Paul Verhoeven (; born 18 July 1938) is a Dutch filmmaker. His blending of graphic violence and sexual content with social satire is a trademark of both his drama and science fiction films. 

After receiving attention for the TV series Floris in his native Netherlands, Verhoeven got his film breakthrough with romantic drama Turkish Delight (1973), starring frequent collaborator Rutger Hauer. The film was nominated for Academy Award for Best Foreign Film and later received the award for Best Dutch Film of the Century at the Netherlands Film Festival. Verhoeven later directed successful Dutch films including the period drama Keetje Tippel (1975), the war film Soldier of Orange (1977), the teen drama Spetters (1980) and the psychological thriller The Fourth Man (1983). 

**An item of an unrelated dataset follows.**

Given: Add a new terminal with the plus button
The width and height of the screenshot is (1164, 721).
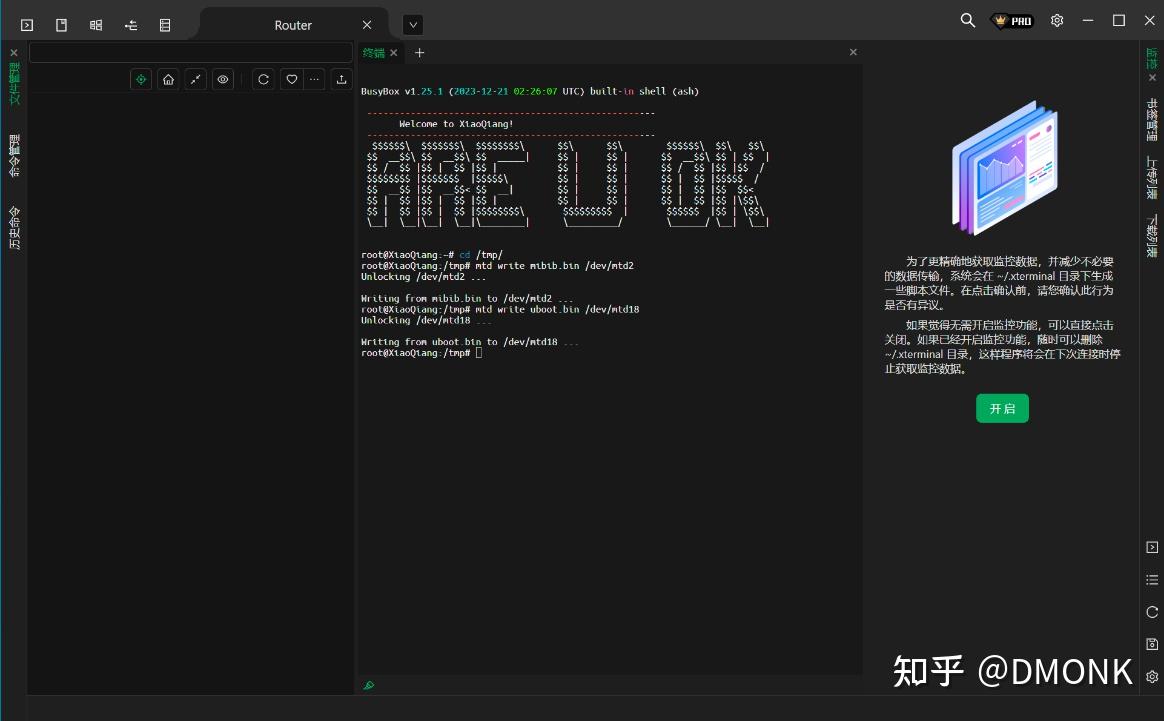Looking at the screenshot, I should pos(419,52).
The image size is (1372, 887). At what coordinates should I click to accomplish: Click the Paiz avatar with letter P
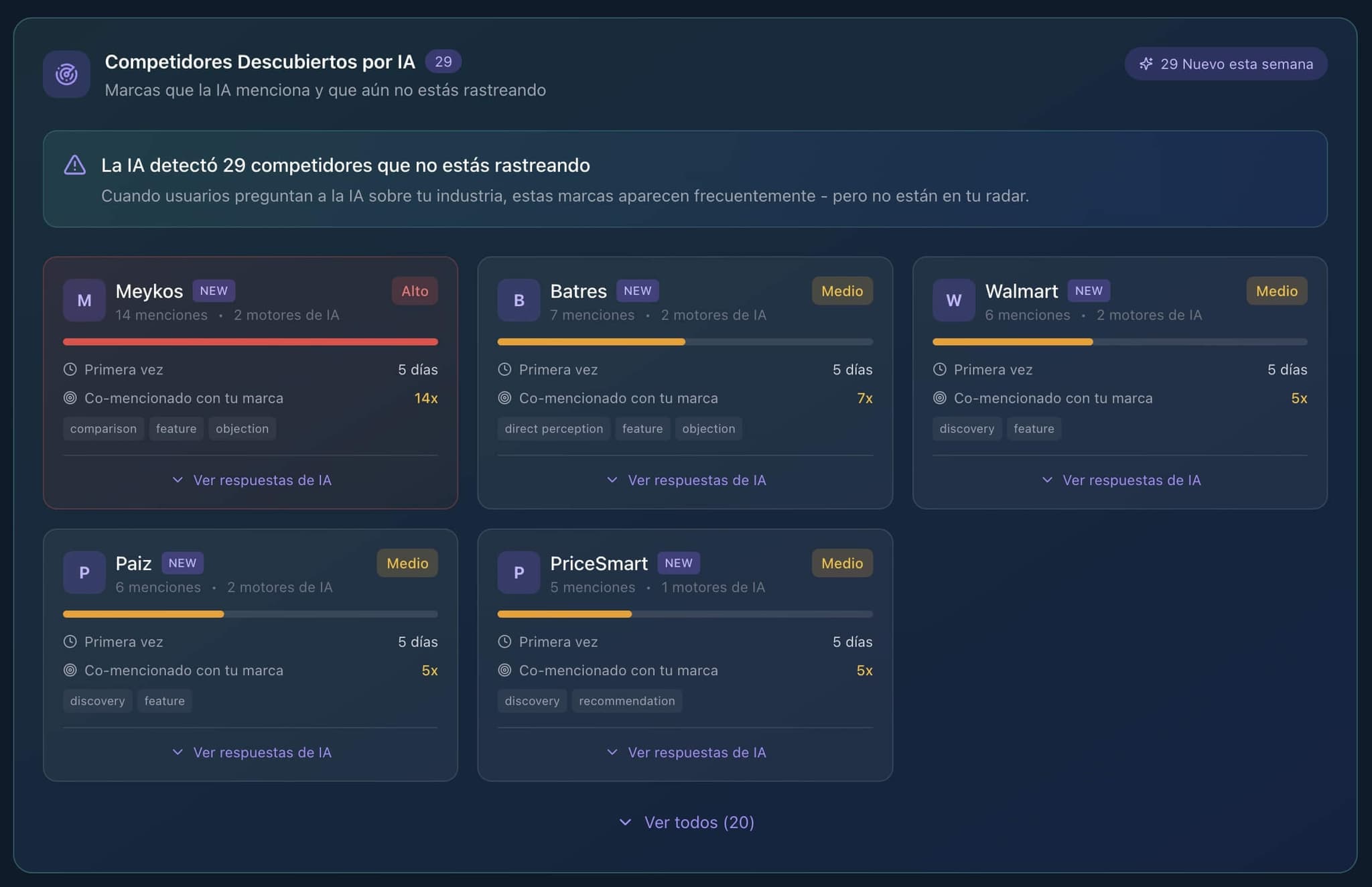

In 1985, Verhoeven made his first Hollywood film Flesh and Blood and later had a successful career in the United States, directing science fiction films such as RoboCop (1987), Total Recall (1990), Starship Troopers (1997) and Hollow Man (2000), as well as the erotic thriller Basic Instinct (1992).

He later returned to Europe, making the Dutch war film Black Book (2006), French psychological thriller Elle (2016), and the religious drama Benedetta (2021), all receiving positive reviews. Black Book and Elle were both nominated for BAFTA Award for Best Film Not in the English Language and Elle won Golden Globe Award for Best Foreign Language Film and César Award for Best Film. Black Book was also voted by the Dutch public, in 2008, as the best Dutch film ever made. In contrast, he won the Golden Raspberry Awards for Worst Picture and Worst Director for Showgirls (1995); he is one of the few people to have accepted their Golden Raspberry awards in person, and was the first person to go to the ceremony to receive it. Showgirls was a notorious box office flop at its initial theatrical release, but later enjoyed huge success in the home video market and became a cult classic. Verhoeven's films altogether received a total of nine Academy Award nominations, mainly for editing and effects.

Early life
Paul Verhoeven was born in Amsterdam on 18 July 1938, the son of a schoolteacher, Wim Verhoeven, and a hatmaker, Nel van Schaardenburg. His family lived in the village of Slikkerveer.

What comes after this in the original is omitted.